Penasaran karena, selama puluhan tahun
masyarakat tak pernah melihat sosoknya secara langsung dan nyata. Foto
dirinya juga terbatas, termasuk arsip di internet. Kisah tentangnya
begitu tertutup dan misterius, kecuali beberapa dokumen dari Universitas
tempatnya mengabdikan diri sebagai asisten profesor ilmu sejarah di
Xavier University.
Sementara yang kecewa, memiliki alasan
bermacam-macam. Meski dalam sejumlah pemberitaan, ketidakpulangan Karim
disebut-sebut karena alasan keluarga yaitu ibunya, Dora, sakit keras.
Tapi, sebagai anak yang berpisah cukup lama dengan orang tuanya,
seharusnya Karim bisa pulang ke Aceh, menjenguk bapaknya. Di satu sisi
ini sebuah dilema bagi pria yang berwajah Timur tengah ini: memilih
pulang ke Aceh, ibunya sedang sakit keras. Tidak pulang ke Aceh, ayahnya
juga sakit keras, dan kini sudah meninggal dunia. Sebuah keputusan yang
sulit untuk seorang anak seperti Karim ini.
Asnawi Ali, warga Aceh yang lama bermukim di Swedia, bercerita jika Karim itu sosok yang paling pelit bicara. “Meuri that dijaga jarak,”
ujarnya tanpa menjelaskan detailnya seperti apa. Menurut Asnawi,
komentar-komentar yang dikirim melalui email, pernyataan Karim sangat
normatif. “Meuri hati-hati that dipeuteubit narit,” lanjutnya
sembari menambahkan pasca MoU Helsinki Karim hampir tak pernah
berkomunikasi lagi dengan Tiro. Jika pun ada komunikasi dengan Karim,
katanya, Tiro sering mewakilkan melalui orang dekatnya. Asnawi membenarkan jika sosok Karim memang sangat misterius.
Karim dikenal pakar dalam bidang
sejarah, terutama sejarah Amerika. Pun demikian, Karim tak memilih Aceh
sebagai objek kajian akademisnya seperti halnya sang ayah. Karim memilih meneliti soal sejarah Amerika abad 16 hingga 18.

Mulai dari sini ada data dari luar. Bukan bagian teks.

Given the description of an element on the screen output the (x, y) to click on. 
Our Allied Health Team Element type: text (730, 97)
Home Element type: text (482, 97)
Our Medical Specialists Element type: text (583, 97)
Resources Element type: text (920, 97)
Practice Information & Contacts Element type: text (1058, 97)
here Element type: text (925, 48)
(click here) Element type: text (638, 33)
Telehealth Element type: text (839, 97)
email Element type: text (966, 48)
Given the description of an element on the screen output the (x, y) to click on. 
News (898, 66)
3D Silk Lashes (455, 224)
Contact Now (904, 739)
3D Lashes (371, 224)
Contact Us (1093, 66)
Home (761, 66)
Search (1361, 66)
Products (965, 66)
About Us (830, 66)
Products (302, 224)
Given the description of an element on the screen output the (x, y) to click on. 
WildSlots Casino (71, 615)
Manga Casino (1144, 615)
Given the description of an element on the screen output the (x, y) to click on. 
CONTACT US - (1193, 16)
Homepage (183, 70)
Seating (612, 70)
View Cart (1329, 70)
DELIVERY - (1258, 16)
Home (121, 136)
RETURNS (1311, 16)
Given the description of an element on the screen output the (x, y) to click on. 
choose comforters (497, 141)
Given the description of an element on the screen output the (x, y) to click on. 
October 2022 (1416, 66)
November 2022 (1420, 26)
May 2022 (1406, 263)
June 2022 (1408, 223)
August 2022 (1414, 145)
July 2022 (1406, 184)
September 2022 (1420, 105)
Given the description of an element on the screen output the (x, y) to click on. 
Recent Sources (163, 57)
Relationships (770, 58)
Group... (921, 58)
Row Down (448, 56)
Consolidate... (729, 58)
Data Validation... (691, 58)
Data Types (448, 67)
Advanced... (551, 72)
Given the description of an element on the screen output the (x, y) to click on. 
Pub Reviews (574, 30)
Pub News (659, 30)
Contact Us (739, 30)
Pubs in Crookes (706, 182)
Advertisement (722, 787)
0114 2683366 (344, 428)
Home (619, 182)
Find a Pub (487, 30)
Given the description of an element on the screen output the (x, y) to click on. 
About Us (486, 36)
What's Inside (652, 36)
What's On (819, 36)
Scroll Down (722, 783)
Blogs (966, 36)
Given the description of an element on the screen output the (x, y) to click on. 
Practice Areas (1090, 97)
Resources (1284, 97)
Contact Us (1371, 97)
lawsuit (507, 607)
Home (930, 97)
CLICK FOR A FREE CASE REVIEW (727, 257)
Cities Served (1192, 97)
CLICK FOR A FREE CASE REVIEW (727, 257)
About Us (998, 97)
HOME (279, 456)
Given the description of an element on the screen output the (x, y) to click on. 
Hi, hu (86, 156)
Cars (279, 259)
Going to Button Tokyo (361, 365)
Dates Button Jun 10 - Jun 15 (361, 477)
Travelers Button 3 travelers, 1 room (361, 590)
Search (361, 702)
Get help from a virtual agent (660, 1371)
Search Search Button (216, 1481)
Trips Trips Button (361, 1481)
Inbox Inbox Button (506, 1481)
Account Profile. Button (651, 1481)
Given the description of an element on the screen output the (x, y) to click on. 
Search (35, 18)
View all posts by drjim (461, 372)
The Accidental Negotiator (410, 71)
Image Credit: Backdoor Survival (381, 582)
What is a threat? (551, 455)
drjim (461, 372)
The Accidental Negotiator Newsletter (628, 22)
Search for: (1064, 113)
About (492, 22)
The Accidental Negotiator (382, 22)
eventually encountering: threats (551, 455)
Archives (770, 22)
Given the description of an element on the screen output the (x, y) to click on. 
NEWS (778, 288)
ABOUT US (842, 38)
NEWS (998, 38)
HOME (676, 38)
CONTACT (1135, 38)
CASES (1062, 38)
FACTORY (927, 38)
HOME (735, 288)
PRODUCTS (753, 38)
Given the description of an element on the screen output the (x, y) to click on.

Jangan heran, jika kita tak pernah temukan tulisan-tulisan dia mengenai
sejarah Aceh. Dalam biografi singkat seperti dimuat di website Xavier
University, Karim mengakui tertarik meneliti soal sejarah perang Amerika yang kurang dikenal, khususnya Perang 1812, Perang Meksiko dan Perang Spanyol-Amerika.
“Sengaja jih dijaga jarak dan dueh don’t care about Aceh (tidak peduli tentang Aceh),” kata Asnawi dalam bahasa Aceh bercampur Inggris.
Keterangan Asnawi ini hampir sama dengan
keterangan yang disampaikan Budiman, orang Aceh yang tinggal di
Washington, Amerika. Menurut Budiman, 6 bulan lalu Karim pernah datang
ke Harrisburg, dan bertemu dengan Tgk Musanna Abdul Wahab, Tgk Zahizi,
Mahfudh Usman Lampoh Awe, dan lain-lain. “Lon deungo terakhir jih hana galak meusangkot paot politek di Aceh,” kata Budiman.
Karim Tiro tengah berdiskusi dengan mahasiswa di Xavier University--AP Photo |
Pun begitu, katanya, cerita soal Karim M Tiro
sering didengarnya. Budiman mengaku, dua hari lalu, Kamis (/6), Mahfud
Usman Lampoh Awe pernah menghubungi Karim dan mengabarkan meninggalnya
Wali. Mahfud ini adalah putra Teungku Muhammad Usman Lampoh Awe, mentari
keuangan GAM dalam kabinet Hasan Tiro. Kini sudah almarhum.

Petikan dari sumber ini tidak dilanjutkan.